I am using MySQL for my Shiny App. I am using this query for App and it is running perfectly okay.
Select
concat(monthname(date_of_test), '-', year(date_of_test)) as 'Time',
product_group AS 'ProductGroup',
Pass,
Case
when pass='N' then @no:=count(distinct serial_number)
when pass='Y' then count(distinct serial_number)-@no
end as Count
from test_data
where
year(date_of_test)=2018
and product_group='BHO'
and month(date_of_test) between 3 and 4
group by
product_group,
month(date_of_test),
pass
But I need to change it in MS SQL Server. I have tried with declaring as variable and use it as in SQL Server.
My try in SQL Server:
declare @no int;
set @no = 0;
Select
CONCAT(datename(MM, date_of_test), '-', DATENAME(YY,date_of_test)) as 'Time',
product_group AS 'ProductGroup',
Pass,
case
when pass ='N' then @no = count(distinct serial_number)
when pass ='Y' then count(distinct serial_number)- @no
end as 'Count'
from test_data
where
year(date_of_test)=2018
and product_group='BHO'
and month(date_of_test) between 3 and 5
group by
product_group,
CONCAT(datename(MM, date_of_test),
'-',
DATENAME(YY,date_of_test)),
pass
The query without the variable is like:
Select
CONCAT(datename(MM, date_of_test), '-', DATENAME(YY,date_of_test)) as 'Time',
product_group AS 'ProductGroup',
Pass,
case
when pass ='N' then count(distinct serial_number)
when pass ='Y' then count(distinct serial_number)
end as 'Count'
from test_data
where
year(date_of_test)=2018 and product_group='BHO'
and month(date_of_test) between 3 and 4
group by
product_group,
CONCAT(datename(MM, date_of_test),
'-',
DATENAME(YY,date_of_test)),
pass
and it is producing the following output:
The desired output was like which is from MySQL. Please take a look where Pass=Y then the value of Pass=N subtracted from it.
It is showing an error.
My initial assumption: in MySQL I can initialize variable in query and can use it within it,but in MS SQL Server may be there is other rules. My syntax or process can be wrong.

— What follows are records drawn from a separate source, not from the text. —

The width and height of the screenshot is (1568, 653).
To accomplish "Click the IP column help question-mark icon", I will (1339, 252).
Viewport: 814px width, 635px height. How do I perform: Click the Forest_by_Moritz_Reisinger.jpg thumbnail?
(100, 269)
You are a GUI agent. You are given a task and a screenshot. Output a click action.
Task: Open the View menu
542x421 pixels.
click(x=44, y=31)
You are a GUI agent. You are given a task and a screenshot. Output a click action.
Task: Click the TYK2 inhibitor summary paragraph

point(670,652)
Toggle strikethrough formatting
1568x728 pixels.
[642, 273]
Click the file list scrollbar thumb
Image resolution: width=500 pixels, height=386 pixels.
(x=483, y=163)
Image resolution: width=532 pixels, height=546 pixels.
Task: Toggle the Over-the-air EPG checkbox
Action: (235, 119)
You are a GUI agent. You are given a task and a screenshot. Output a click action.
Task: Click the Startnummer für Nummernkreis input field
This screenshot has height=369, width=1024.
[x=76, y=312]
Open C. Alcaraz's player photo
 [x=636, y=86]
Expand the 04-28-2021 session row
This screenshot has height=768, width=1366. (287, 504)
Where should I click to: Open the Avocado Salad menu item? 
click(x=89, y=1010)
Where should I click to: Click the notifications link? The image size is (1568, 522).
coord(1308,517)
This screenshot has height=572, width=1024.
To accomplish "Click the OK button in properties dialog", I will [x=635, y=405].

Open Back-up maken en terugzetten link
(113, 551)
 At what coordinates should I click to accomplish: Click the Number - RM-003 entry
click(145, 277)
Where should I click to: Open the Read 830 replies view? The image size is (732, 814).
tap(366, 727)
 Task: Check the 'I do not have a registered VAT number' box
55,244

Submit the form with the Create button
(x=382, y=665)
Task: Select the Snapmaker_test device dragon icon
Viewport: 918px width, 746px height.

Select Count(distinct serial_number) from Test_Data where year(date_of_test)=2018 and product_group='BHO'and month(date_of_test)=4
503
Select Count(distinct serial_number) from Test_Data where year(date_of_test)=2018 and product_group='BHO' and PASS='Y' and month(date_of_test)=4
503
Select Count(distinct serial_number) from Test_Data where year(date_of_test)=2018 and product_group='BHO' and PASS='N'and month(date_of_test)=4
71
SO all 503 product(serial number) gone for multiple test and get Pass=Y value but 71 product have gone through the same test where they have failed in some case where it is noted as Pass=N. So if I can calculate the (distinct serial_number with PASS=y)-(distinct serial_number with PASS=N) then it will give number of products who pass all the tests.
I can do this and the result is:
Select CONCAT(datename(MM, date_of_test),'-',DATENAME(YY,date_of_test)) as 'Time',product_group AS 'ProductGroup',
(Count(Distinct case when PASS='Y' then serial_number end)-Count(Distinct case when PASS='N' then serial_number end))
as ' All Test Passed',
Count(Distinct case when PASS='N' then serial_number end) as 'Min 1 Test Failed'
from test_data
where
year(date_of_test)=2018
and
month(date_of_test) between 3 and 4
and product_group='BHO'
group by product_group,CONCAT(datename(MM, date_of_test),'-',DATENAME(YY,date_of_test))
And the result is
Looks like the MySQL query is trying to emulate the LEAD()
or LAG()
analytic functions introduced in MySQL 8. Those were already available in SQL Server since 2012 (I think).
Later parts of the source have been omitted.